David Sauvageau, qui travaille aujourd'hui comme infirmier au Centre-du-Québec, a en effet intenté une poursuite dans laquelle il reproche notamment à une employée «d'avoir manqué à ses devoirs professionnels lors de stages en milieu hospitalier et dans les évaluations qui en découlent».
De plus, le plaignant dénonce le non-respect des procédures dans l'évaluation d'une plainte et accuse le comité de révision de note d'avoir fait preuve de subjectivité dans sa démarche. «J'estime avoir été l'objet d'une discrimination et de harcèlement de la part de certains membres du personnel enseignant et je ne peux me résoudre à tourner la page sans dénoncer un système d'évaluation trop souvent arbitraire et aléatoire, auréolé d'une certaine loi du silence», martèle-t-il.
Inscrit au programme en soins infirmiers dès l'automne 2007, l'ex-étudiant a toujours obtenu des notes au-dessus de la moyenne du groupe jusqu'à la session d'hiver 2009, où les faits reprochés sont survenus.
C'est alors que se sont amorcés ses problèmes avec une superviseure de stage. À la suite de frictions entre l'employée en question et lui, il a été informé qu'il échouait son stage, le 15 mai 2009. Le plaignant a ensuite déposé une demande de révision de note ainsi qu'une plainte pour harcèlement, le 4 juin. Six jours plus tard, le comité de révision a tranché pour le maintien de l'échec. Quant à sa plainte pour harcèlement, elle a été jugée irrecevable.

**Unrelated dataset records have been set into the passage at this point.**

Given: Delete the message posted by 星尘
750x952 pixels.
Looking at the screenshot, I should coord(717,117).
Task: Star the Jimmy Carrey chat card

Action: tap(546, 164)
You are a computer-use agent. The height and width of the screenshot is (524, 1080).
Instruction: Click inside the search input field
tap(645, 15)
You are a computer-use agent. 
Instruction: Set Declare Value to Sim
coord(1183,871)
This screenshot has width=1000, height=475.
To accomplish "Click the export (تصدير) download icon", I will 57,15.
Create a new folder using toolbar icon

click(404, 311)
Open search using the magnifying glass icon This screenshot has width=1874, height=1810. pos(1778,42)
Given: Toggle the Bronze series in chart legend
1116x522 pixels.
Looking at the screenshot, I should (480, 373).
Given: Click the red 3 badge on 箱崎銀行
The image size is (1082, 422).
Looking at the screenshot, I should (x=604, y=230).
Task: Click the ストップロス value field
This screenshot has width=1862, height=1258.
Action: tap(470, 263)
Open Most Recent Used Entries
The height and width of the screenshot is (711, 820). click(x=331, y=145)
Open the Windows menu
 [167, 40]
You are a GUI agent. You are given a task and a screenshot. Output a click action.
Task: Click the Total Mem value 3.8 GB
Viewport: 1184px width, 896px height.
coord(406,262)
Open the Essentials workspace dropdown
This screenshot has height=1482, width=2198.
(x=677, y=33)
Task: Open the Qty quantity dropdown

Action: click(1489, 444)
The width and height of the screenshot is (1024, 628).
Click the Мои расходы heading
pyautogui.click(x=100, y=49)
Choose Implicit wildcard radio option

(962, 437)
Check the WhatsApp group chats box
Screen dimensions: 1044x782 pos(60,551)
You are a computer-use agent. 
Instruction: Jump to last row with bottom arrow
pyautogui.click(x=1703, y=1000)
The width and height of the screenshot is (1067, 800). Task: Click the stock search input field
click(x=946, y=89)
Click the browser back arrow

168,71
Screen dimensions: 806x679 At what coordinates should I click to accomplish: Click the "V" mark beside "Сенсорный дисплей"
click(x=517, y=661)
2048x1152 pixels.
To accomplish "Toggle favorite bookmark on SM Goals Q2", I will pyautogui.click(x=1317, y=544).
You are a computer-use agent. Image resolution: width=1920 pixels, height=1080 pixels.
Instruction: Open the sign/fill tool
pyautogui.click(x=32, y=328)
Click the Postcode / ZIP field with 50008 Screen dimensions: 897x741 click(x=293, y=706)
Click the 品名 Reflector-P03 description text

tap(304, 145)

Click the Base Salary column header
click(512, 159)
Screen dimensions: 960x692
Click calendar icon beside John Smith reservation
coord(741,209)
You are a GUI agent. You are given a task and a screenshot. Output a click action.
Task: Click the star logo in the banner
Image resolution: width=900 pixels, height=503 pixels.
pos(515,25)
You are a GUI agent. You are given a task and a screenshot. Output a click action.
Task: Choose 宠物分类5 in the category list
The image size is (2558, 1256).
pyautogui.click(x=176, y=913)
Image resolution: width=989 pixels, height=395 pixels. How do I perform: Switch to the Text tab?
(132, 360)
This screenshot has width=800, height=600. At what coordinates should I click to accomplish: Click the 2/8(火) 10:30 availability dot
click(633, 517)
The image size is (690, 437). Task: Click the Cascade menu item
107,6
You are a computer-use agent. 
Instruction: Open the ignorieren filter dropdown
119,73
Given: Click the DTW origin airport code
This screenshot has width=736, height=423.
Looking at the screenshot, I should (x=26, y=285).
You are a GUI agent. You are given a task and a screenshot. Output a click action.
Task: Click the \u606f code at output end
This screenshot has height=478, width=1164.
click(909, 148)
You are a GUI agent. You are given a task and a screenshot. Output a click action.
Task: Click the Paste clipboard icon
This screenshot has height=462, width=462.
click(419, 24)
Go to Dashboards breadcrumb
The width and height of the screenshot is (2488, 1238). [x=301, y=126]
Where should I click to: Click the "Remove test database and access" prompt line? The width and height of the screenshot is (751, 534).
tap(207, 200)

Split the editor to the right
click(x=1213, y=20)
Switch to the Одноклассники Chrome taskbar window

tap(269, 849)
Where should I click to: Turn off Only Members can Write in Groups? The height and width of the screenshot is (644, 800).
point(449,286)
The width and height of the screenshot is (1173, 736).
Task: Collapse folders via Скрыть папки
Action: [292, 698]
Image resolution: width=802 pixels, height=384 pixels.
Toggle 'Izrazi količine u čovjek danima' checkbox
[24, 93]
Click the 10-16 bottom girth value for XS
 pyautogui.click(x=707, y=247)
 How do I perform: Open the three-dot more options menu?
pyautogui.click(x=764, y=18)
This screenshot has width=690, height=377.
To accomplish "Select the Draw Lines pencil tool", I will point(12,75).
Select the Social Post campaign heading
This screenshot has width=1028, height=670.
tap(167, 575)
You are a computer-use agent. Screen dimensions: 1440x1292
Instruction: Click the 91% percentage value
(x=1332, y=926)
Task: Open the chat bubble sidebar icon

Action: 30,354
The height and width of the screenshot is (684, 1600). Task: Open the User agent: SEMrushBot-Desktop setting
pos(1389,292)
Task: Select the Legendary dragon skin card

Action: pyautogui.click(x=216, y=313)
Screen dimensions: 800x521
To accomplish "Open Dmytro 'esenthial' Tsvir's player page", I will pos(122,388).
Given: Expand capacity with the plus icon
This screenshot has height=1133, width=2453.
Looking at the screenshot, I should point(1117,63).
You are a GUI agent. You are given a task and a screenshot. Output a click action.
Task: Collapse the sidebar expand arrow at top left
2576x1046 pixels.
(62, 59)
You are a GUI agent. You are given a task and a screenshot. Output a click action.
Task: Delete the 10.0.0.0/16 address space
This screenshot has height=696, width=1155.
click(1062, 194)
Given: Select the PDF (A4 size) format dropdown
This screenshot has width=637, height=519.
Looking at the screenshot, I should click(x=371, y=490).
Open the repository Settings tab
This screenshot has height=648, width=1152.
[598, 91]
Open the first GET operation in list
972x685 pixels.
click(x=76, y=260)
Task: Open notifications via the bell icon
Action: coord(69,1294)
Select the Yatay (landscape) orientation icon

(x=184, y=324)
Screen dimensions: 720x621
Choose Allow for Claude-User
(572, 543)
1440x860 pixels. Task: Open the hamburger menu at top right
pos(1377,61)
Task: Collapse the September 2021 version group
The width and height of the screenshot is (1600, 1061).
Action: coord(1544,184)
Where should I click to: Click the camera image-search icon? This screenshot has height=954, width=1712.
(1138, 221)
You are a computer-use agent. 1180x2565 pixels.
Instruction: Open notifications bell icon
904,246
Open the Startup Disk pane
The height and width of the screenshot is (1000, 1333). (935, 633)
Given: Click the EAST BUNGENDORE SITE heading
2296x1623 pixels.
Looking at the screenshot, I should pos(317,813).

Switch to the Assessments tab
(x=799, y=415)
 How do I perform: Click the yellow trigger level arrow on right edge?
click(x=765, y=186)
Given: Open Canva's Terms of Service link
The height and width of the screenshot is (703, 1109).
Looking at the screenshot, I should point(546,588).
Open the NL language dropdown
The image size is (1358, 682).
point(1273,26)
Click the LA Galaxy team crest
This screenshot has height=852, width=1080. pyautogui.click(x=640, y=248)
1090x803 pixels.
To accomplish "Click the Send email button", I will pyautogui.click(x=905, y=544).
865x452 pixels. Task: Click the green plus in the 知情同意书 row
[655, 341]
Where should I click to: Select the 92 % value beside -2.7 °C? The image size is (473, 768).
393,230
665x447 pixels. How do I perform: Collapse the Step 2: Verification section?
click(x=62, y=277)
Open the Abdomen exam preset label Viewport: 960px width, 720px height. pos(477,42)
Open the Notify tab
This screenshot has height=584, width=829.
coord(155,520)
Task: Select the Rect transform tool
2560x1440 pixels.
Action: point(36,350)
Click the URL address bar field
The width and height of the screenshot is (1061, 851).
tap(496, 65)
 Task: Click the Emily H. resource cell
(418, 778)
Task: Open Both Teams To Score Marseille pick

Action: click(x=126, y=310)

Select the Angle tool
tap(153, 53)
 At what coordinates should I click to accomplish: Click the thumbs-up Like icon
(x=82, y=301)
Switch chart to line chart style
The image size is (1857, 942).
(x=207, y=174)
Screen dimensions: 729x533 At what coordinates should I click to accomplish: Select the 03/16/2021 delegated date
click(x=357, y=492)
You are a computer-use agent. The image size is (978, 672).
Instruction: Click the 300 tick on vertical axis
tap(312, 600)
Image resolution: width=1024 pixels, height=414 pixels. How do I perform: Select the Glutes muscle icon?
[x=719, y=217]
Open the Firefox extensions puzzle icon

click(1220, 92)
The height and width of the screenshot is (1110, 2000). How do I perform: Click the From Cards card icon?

Dans ses reproches, M. Sauvageau soutient que le comité de révision de note ne peut avoir pris une décision impartiale puisqu'il est composé de collègues de la superviseure visée. À ce sujet, le plaignant s'appuie sur le rapport annuel 2009-2010 du Protecteur du citoyen qui avait notamment souligné que «l'absence de recours impartiaux constitue une insatisfaction majeure qui, à des degrés et pour des motifs divers, se retrouve parmi les trois ordres d'enseignement (universitaire, collégial, ainsi que préscolaire, primaire et secondaire).
À la suite des événements reprochés, David Sauvageau est allé compléter ses études en soins infirmiers au Cégep de Sherbrooke, où il a obtenu son diplôme au printemps dernier.
«Je suis maintenant infirmier et j'en suis fier. Mais le chemin que j'ai dû parcourir pour y parvenir fut très ardu et m'a laissé un goût amer quant à la façon dont on encadre et évalue les étudiants lors de leur formation et, notamment, en milieu de stage», mentionne-t-il.
Ainsi, comme son cheminement scolaire a été retardé de deux ans à la suite de son échec du printemps 2009, M. Sauvageau réclame 80 697 $ en perte de revenus d'emploi, 5875 $ en frais additionnels pour terminer ses études, et 13 000 $ en dommages moraux, pour un total de 99 572 $.
À la direction du Cégep de Trois-Rivières, on a préféré ne pas commenter le dossier puisque le processus judiciaire est toujours en cours. «Il s'agit de prétentions non fondées et on compte bien en faire la démonstration devant le tribunal», s'est limitée à dire Isabelle Bourque, coordonnatrice des communications de l'établissement.